:: To do ::
Go over each line of the entries below, count those with "Chelsea", and give only the count.

Collection entries
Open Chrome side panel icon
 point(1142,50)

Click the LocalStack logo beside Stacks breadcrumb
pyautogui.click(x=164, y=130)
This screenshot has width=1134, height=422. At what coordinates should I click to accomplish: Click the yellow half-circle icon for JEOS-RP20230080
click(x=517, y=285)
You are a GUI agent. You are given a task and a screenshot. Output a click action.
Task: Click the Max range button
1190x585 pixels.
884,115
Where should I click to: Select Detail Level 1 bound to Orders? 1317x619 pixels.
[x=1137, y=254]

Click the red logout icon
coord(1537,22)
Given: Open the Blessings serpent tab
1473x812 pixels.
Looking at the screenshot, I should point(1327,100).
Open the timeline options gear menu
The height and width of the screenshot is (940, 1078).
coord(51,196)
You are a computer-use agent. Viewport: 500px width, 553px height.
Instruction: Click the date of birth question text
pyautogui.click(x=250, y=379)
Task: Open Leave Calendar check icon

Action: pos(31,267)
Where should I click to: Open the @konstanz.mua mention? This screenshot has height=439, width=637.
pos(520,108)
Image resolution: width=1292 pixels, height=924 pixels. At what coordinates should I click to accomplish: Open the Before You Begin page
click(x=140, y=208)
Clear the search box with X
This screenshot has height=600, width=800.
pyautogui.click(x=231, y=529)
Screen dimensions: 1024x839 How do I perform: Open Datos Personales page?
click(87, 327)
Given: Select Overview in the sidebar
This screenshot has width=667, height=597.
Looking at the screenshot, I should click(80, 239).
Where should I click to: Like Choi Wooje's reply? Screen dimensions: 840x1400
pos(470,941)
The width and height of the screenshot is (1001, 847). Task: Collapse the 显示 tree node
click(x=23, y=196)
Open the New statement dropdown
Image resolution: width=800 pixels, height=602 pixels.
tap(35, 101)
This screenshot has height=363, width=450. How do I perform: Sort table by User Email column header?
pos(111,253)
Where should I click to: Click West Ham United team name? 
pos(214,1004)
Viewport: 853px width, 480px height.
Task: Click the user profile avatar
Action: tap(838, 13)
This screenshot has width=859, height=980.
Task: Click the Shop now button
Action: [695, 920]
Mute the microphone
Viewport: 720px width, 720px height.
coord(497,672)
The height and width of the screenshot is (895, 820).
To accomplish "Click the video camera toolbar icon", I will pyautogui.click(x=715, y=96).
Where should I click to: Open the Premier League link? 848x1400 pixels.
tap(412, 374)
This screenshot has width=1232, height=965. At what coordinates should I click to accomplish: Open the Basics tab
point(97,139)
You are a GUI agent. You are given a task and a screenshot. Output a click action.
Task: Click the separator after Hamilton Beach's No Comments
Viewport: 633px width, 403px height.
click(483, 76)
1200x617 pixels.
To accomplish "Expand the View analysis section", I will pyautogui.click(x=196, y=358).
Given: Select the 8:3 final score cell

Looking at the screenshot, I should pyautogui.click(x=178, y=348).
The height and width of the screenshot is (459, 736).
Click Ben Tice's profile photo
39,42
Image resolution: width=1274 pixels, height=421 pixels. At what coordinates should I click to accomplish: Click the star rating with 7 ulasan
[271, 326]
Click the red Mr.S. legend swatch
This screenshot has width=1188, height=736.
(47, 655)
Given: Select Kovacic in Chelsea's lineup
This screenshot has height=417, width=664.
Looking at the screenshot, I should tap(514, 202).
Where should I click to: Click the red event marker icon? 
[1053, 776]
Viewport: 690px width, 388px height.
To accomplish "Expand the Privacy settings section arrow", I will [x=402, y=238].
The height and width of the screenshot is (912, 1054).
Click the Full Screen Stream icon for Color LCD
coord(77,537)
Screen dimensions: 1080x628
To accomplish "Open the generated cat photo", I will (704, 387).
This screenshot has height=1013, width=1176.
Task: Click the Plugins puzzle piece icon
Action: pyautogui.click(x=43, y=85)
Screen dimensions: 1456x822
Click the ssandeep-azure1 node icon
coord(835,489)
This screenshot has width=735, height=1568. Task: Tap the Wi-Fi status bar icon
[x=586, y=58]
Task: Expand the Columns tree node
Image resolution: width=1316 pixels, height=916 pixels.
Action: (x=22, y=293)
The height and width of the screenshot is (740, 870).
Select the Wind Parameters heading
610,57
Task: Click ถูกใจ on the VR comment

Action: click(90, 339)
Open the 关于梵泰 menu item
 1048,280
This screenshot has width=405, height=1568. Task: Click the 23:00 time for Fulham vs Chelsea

:: Response box ::
2